Title: Exploring Ways to Automate Image Description Production for STEM
Legend: Proposed pipelines for automated image description. Top: Volunteer-assisted description that uses algorithmic outputs to guide a human describer. Bottom: Fully automated description that can be used to generate descriptions of mathematical content.
Citation: Tekin, S-A Ma, and K. Yamaguchi, “Exploring Ways to Automate Image Description Production for STEM,” at the 33rd Annual CSUN Assistive Technology Conference (2018), San Diego, CA, March 2018.
Abstract: Children who cannot effectively read print because of a visual, physical, perceptual, developmental, cognitive or learning disability, are considered to have a print disability. The highly visual nature of modern education, especially in STEM (science, technology, engineering, mathematics) fields, is a stumbling block for many students with print impairments. Even though accessibility offices and schools do their best to provide access to textbooks, accommodations for graphical materials often get deprioritized (due to a lack of resources) or cannot be provided in a timely manner. Increased and timelier access to course content is essential to allow more students with visual impairments to obtain degrees and achieve gainful employment.

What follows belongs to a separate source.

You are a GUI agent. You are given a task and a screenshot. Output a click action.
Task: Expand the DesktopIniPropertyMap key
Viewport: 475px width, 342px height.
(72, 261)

We aim to streamline the process of generating accessible educational materials (AEM) by developing a set of free and open source software tools, called Image Categorization Expert System (ICES). ICES uses machine learning and computer vision techniques to identify different types of diagrams and automatically extract some information from images, initially focusing on eight categories of images frequently found in textbooks: equations (e.g., math equations and chemical formulas); diagrams/charts; maps; word art (includes titles and headings); photos; drawings/paintings; tables. We have achieved an average accuracy of approximately 88% among all categories, and over 98% for equations, which, combined with math transcription software, is very promising in terms of developing an end-to-end pipeline to provide automated access to equations. This can significantly improve the efficiency of volunteers, thereby leading to faster and more consistent production of digital AEM.
About the Lab: Loss of vision can frequently lead to a loss of independence and a reduction in quality of life for an individual. The Tekin lab is interested in harnessing new mobile technologies to provide access to environmental information for persons with vision loss. As mobile devices and wearable technologies proliferate, there are new avenues to interact with the constant mesh of devices and appliances in the environment, opening up new possibilities to improve the independence and self-sufficiency of persons with vision loss.
One of the lab’s main interest is using emerging technologies to improve communication aids for persons with vision and hearing loss, a fast growing segment of the population in developed countries as life expectancies increase. Whereas persons who have hearing loss but good vision can make use of facial cues to improve their speech reception, persons who have combined vision and hearing loss are unable to compensate for the loss of information in communication. The lab is exploring combining audio and video inputs in order to improve speech enhancement algorithms to aid speech reception for persons with such dual sensory loss.